Microsoft's Bing may be the fastest-growing player in the search market, but IAC chairman Barry Diller doesn't seem to think much of its prospects.

Diller told attendees of the Goldman Sachs Communacopia conference on Wednesday that he believes trying to beat Google at its own game, as Bing is doing, is a losing proposition. "When you have two thirds of the business [as Google does], if you think you can be head-on with them, I think that's real foolishness," he said.

Of course, Diller's own company competes in the search market, but Ask.com is a different kind of creature, he says, relying on human intelligence rather than algorithms. "It doesn't have a lot of share, but it has scale," he says. "I think over time, it really can compete."
Diller had nicer things to say about the strategy espoused by new AOL chairman Tim Armstrong, who is emphasizing the company's content efforts in anticipation of a spinoff from parent Time Warner. (DailyFinance is part of AOL, by the way.)

"I think that's a very smart direction for AOL," he said.
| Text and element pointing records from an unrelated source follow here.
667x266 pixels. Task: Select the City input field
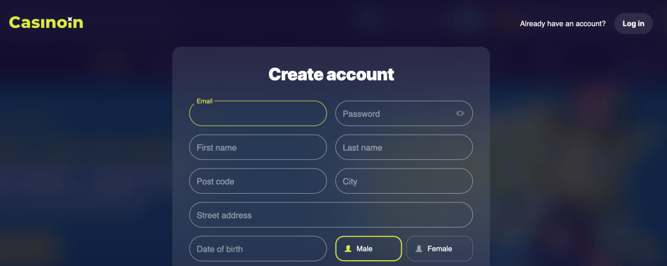pos(404,181)

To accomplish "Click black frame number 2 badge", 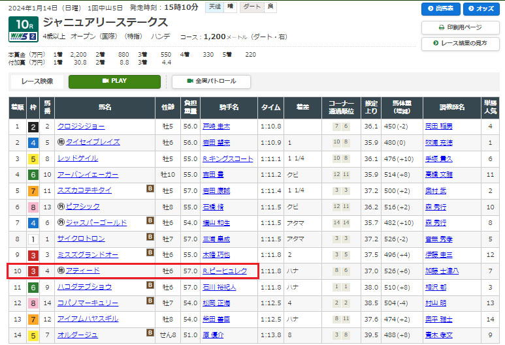I will click(33, 126).
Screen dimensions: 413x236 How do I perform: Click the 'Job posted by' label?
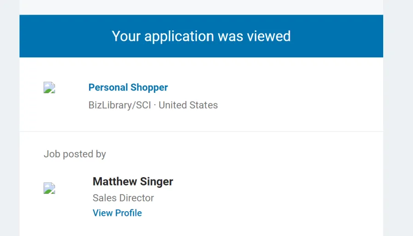point(75,154)
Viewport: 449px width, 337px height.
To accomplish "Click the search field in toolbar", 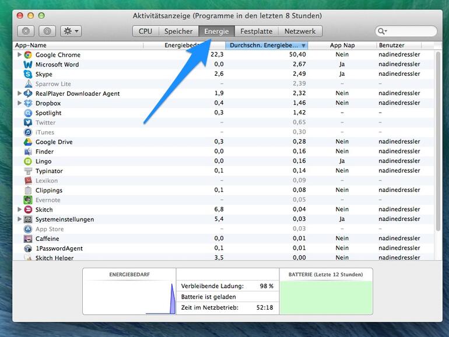I will click(x=409, y=31).
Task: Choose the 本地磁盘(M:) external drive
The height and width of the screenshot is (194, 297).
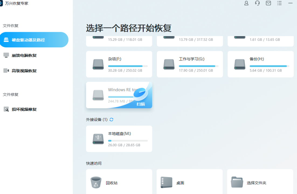Action: [119, 139]
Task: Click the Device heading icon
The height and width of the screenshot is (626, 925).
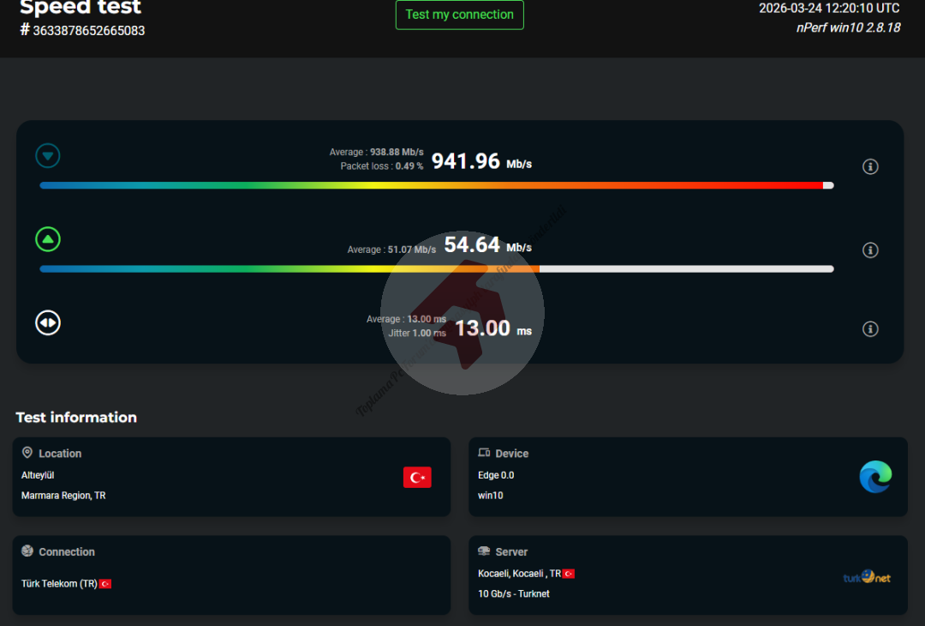Action: point(484,453)
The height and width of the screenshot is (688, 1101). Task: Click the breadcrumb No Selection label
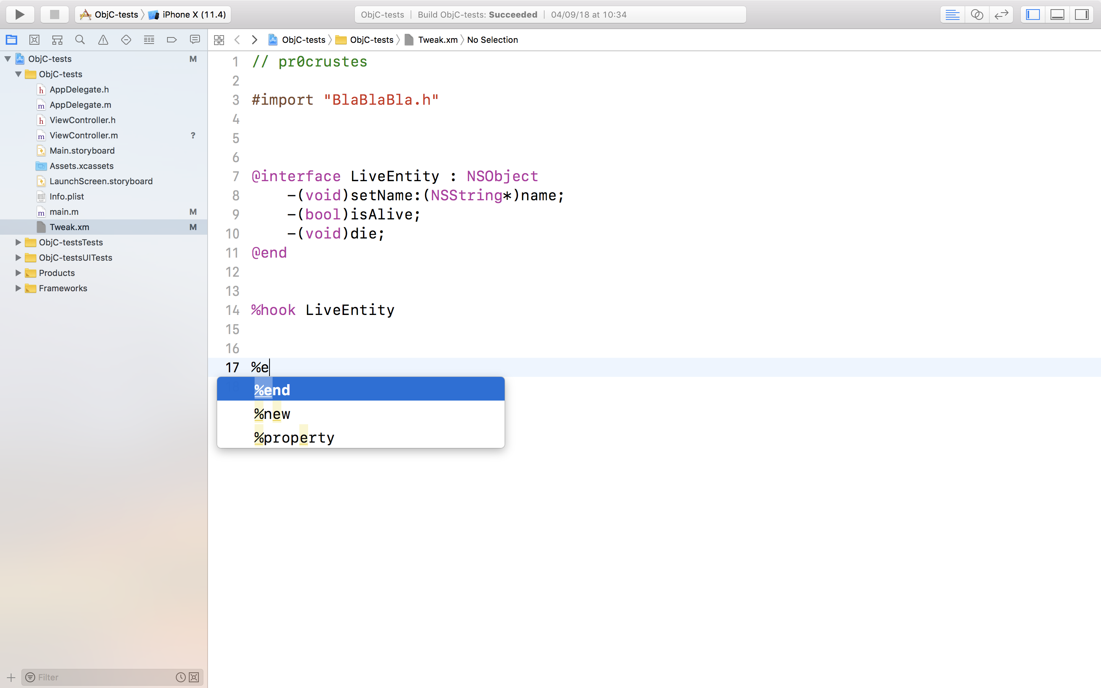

Diller contrasted Armstrong's leadership with that of Time Warner, which, he said, lacked a vision for the Internet giant. "Basically, I think the attitude of Time Warner toward AOL was, Well, we'd love it if we could rub a lamp and make it go away, but we can't so we'll just leave it over there."

Diller said IAC has no interest in purchasing AOL, "but there are kinds of alliances for us that maybe will happen, maybe won't happen."

Asked about IAC's new venture with former NBC Universal programming honcho Ben Silverman, Diller was full of praise for the young executive, who managed to arouse considerable hostility during his brief tenure in network television. "I always thought Ben was miscast at NBC," he said. "I don't think that was the job for him."

"This is a person who actually figured out before anyone else did, he figured out that you could take these program formats from Britain, from Scandinavia, and he figured out that you could take them all over the world...So I think he's the perfect impresario for us, and, again, it's not a big cash investment for us."

Finally, Diller also addressed the question that has preoccupied just about everyone in the media business this year: whether there's any chance of getting web users to pay for news and other content. He thinks there is.

"There's this whole kind of mythology about the Internet being free," he said. "When the Internet began, the early adopters and the people who were promoting it were the people on the technical side, and the people on the technical side said, 'We don't care about copyrights. We want everything online.' But it's obviously an absurd proposition.

"People are going to, as they have, pay for things."